Records supplied ▸
---------------
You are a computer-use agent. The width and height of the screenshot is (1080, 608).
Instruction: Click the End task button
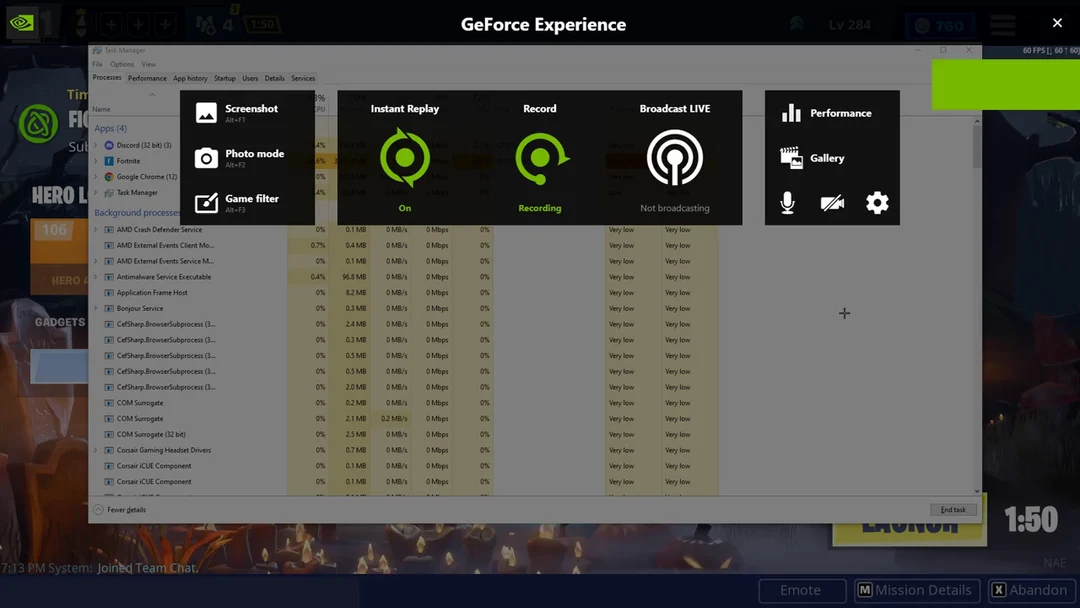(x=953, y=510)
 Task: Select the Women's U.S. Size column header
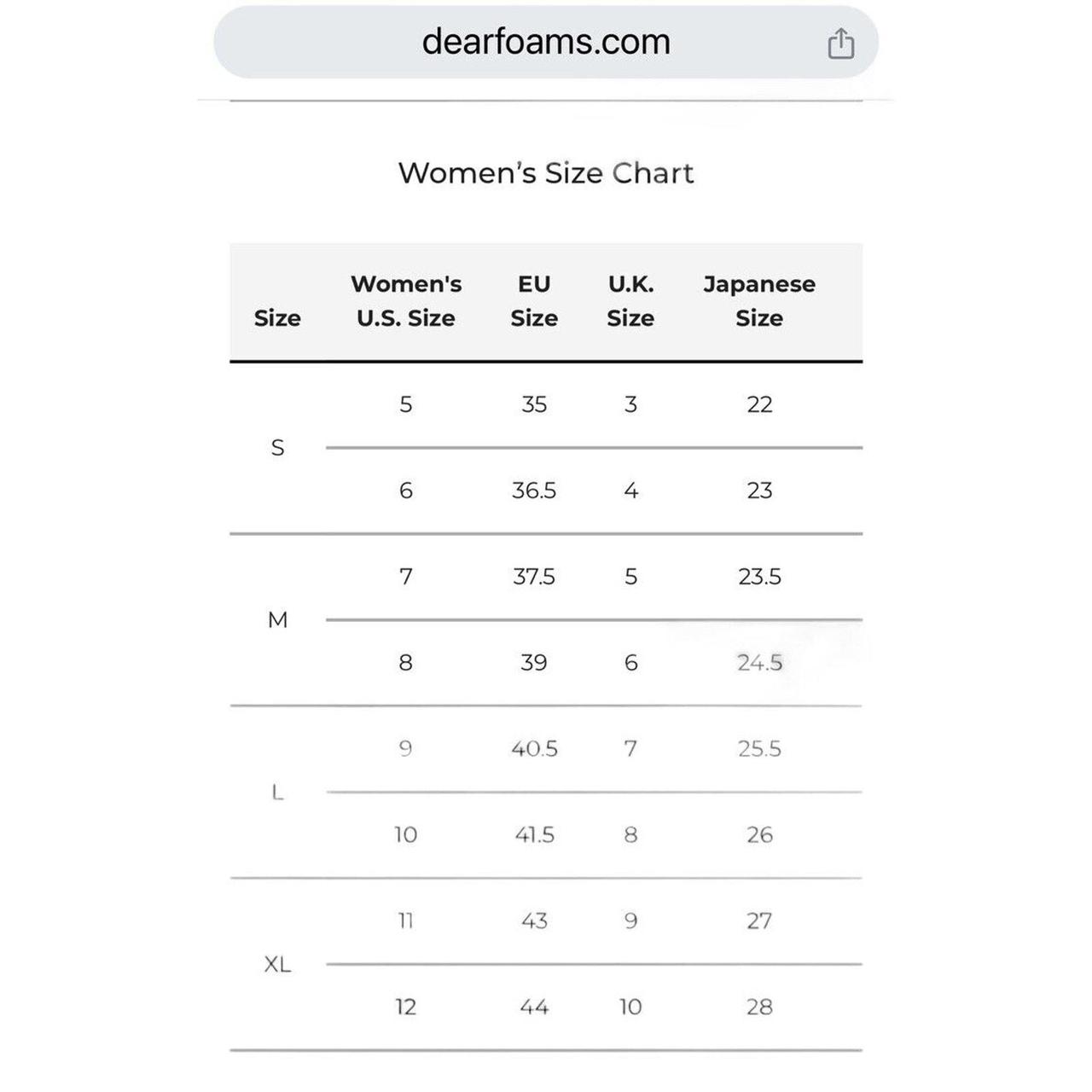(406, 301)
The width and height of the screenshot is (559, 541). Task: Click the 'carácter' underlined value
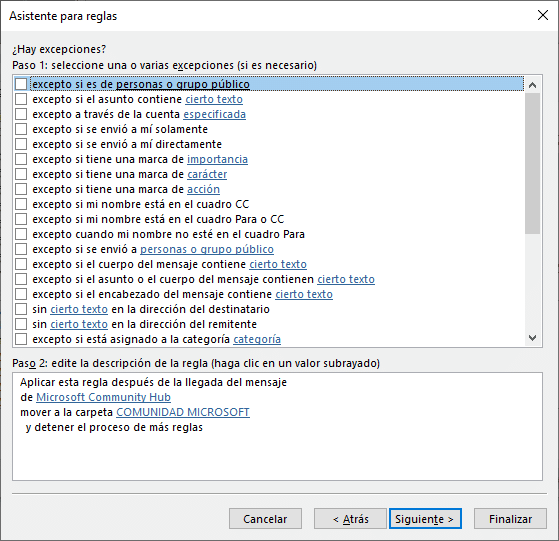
---------------
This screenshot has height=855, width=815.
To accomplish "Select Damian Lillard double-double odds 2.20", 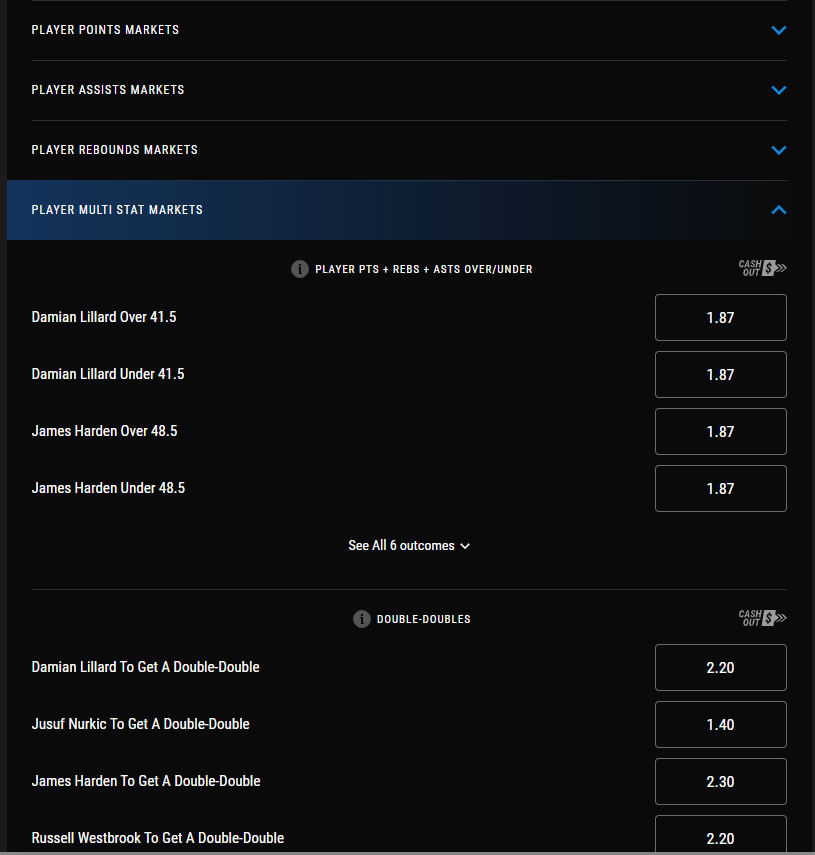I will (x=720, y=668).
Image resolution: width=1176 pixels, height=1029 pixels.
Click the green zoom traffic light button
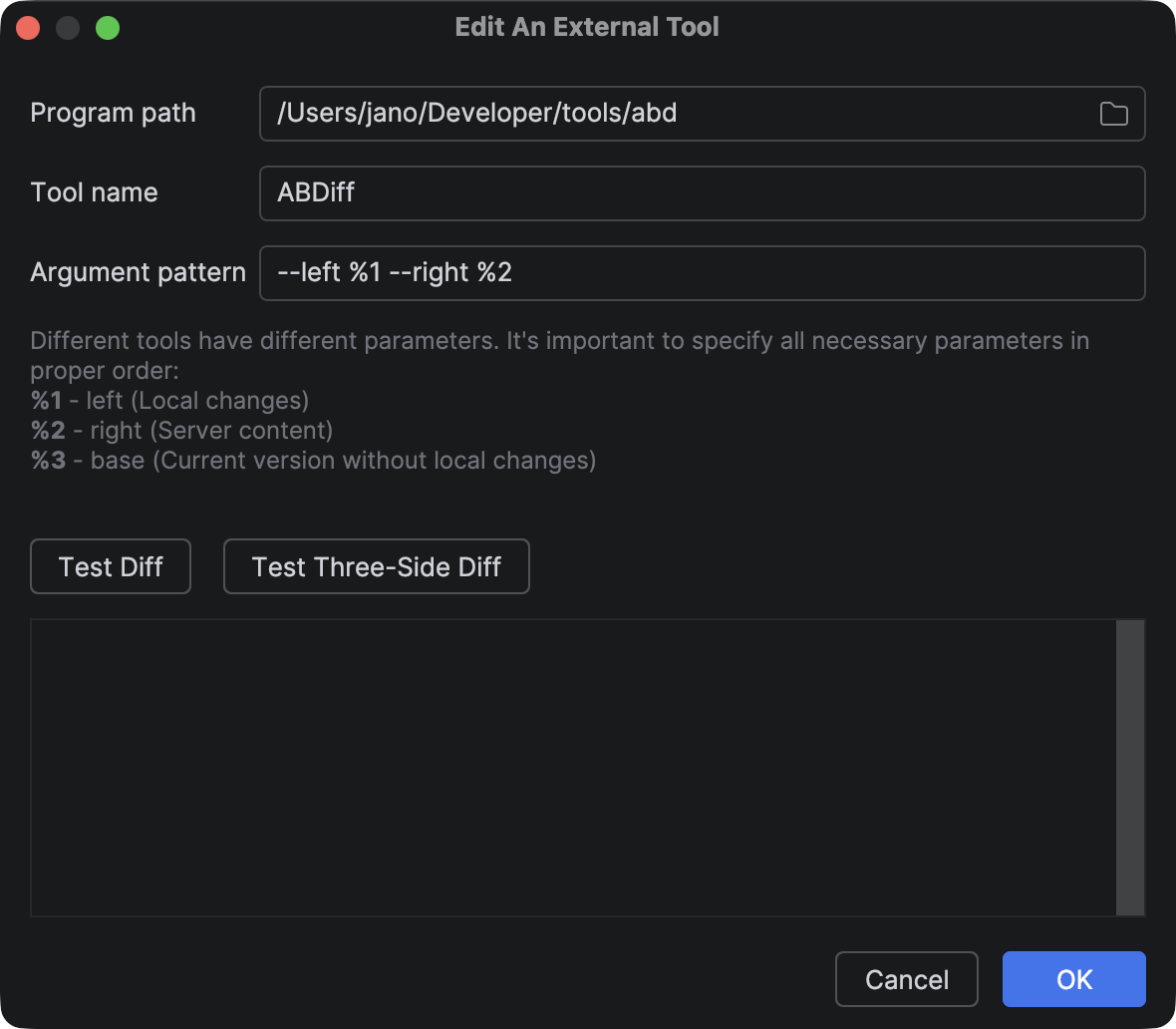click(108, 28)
---------------
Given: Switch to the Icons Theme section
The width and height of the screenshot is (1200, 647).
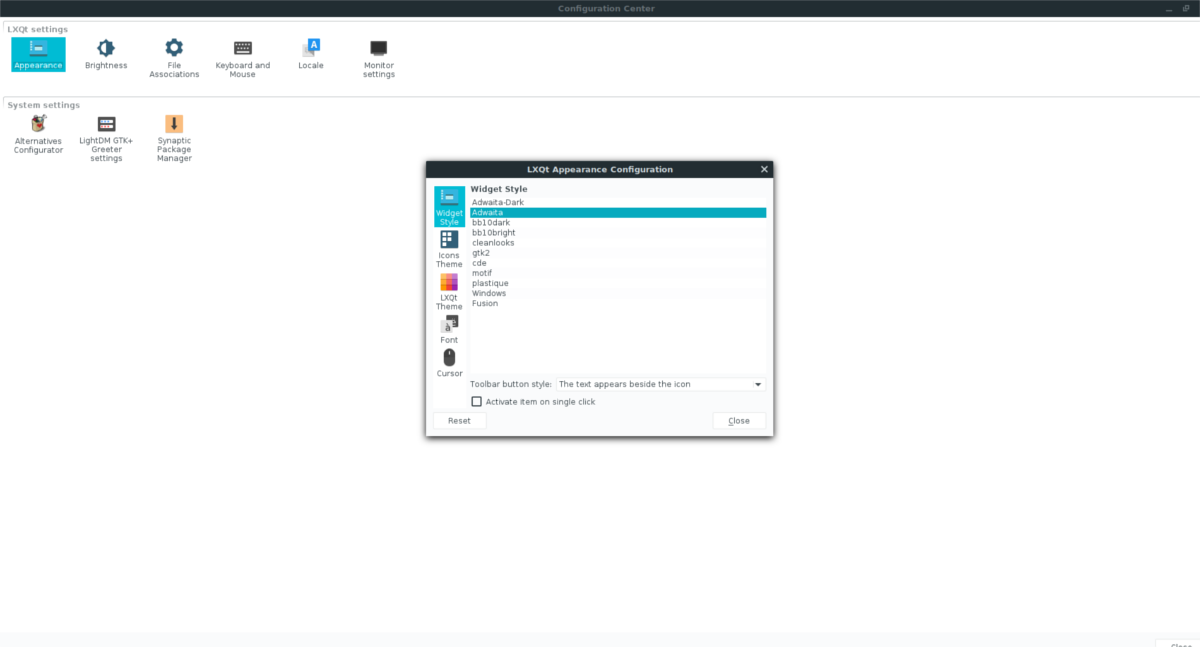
---------------
Set exercise ▸ Please scale every coordinate in the answers by 0.4 and round to whole numbers, with halves rounded up, while leaving all numbers in the requests unchanged. Rewrite the items from the line with "You are a computer-use" up to and including the line with "The width and height of the screenshot is (559, 541).", requests included, and leave the pictures out.

The reply ▸
You are a computer-use agent. The width and height of the screenshot is (1080, 608).
Instruction: Click the End task button
(x=381, y=204)
 Task: Select the Women's U.S. Size column header
(162, 120)
The width and height of the screenshot is (559, 541). Task: Click the 'carácter' underlined value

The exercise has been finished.